Species of fruit and plant

Uapaca kirkiana, the sugar plum or mahobohobo, is a species of dioecious plant in the family Phyllanthaceae. It is native to the southern Afrotropics, where it occurs in well-watered miombo woodlands. Within range it is one of the most popular wild fruits. It is rarely cultivated but trees are left when land is being cleared. Still a traditional food plant in Africa, this little-known fruit has the potential to improve nutrition, boost food security, foster rural development and support sustainable land care.

In Shona, the fruit are referred to as mazhanje, and in Chichewa masuku.

==Range==
It occurs in the miombo woodlands of Angola, the DRCongo, Zambia, southern Burundi, Tanzania, Malawi, central and northern Mozambique, and Zimbabwe.

==Growth==
It is a dioecious species – the clusters of staminate (or male) and single pistillate (or female) flowers are borne on separate trees.

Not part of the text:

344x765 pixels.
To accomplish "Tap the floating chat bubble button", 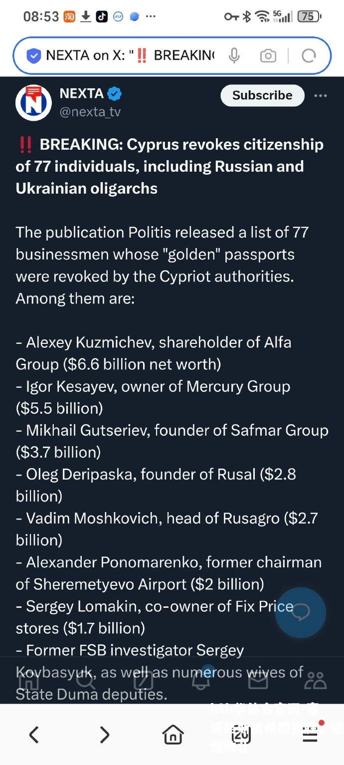I will tap(300, 612).
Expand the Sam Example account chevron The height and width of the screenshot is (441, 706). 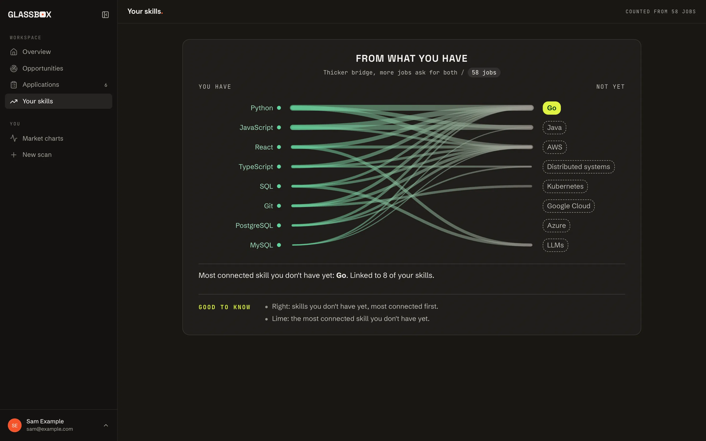106,426
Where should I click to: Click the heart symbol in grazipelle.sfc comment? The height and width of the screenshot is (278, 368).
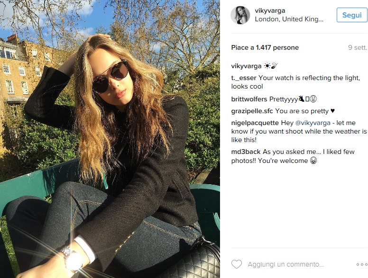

It grows to a height of 5–13 meters, and 15–25 cm in trunk diameter. The dark green, glossy leaves are 12–36 cm long and 8–24 cm wide. It is not prone to attack by pests. It grows in areas with over 600 mm/year of rain, and prefers well drained sand or gravelly soils low in organic matter; its presence is indicative of poor agricultural soils.

==Fruit==
Female trees fruit after about 9–10 years from seed. The fruit is roughly spherical drupe about 2–4 cm in diameter, green in colour ripening to yellow or brown. When ripe, the 1.5 mm hard shell encloses the yellow flesh which has an appealing sweet taste that has been likened to pear or plum. Fruits usually contain 3 or 4 seeds, though sometimes 5. Fruits weigh between 5 and 50 grams each, with from 0.2 to 30 grams of pulp. The fruit is usually eaten by wild animals such as monkeys.

==Propagation==
It is usually propagated by seed, which is recalcitrant and germinates readily, reaching 90% after 6 weeks for fresh seed. The tree can also be propagated vegetatively – a success rate of 80% has been achieved with wedge or splice grafts. Air layering is also possible, though these trees have not fared well without a taproot. The tree naturally propagates via underground suckers and forms stands.

==Cultivars==
Little work has been done developing cultivars, though some named varieties do exist. Since 1996, work on propagating of superior seedlings has been carried out in Malawi, Tanzania, Zambia, Mozambique and Zimbabwe by the Southern Africa Regional Programme.

==Name==
The species is named in honor of Sir John Kirk, explorer and naturalist (1832 – 1922).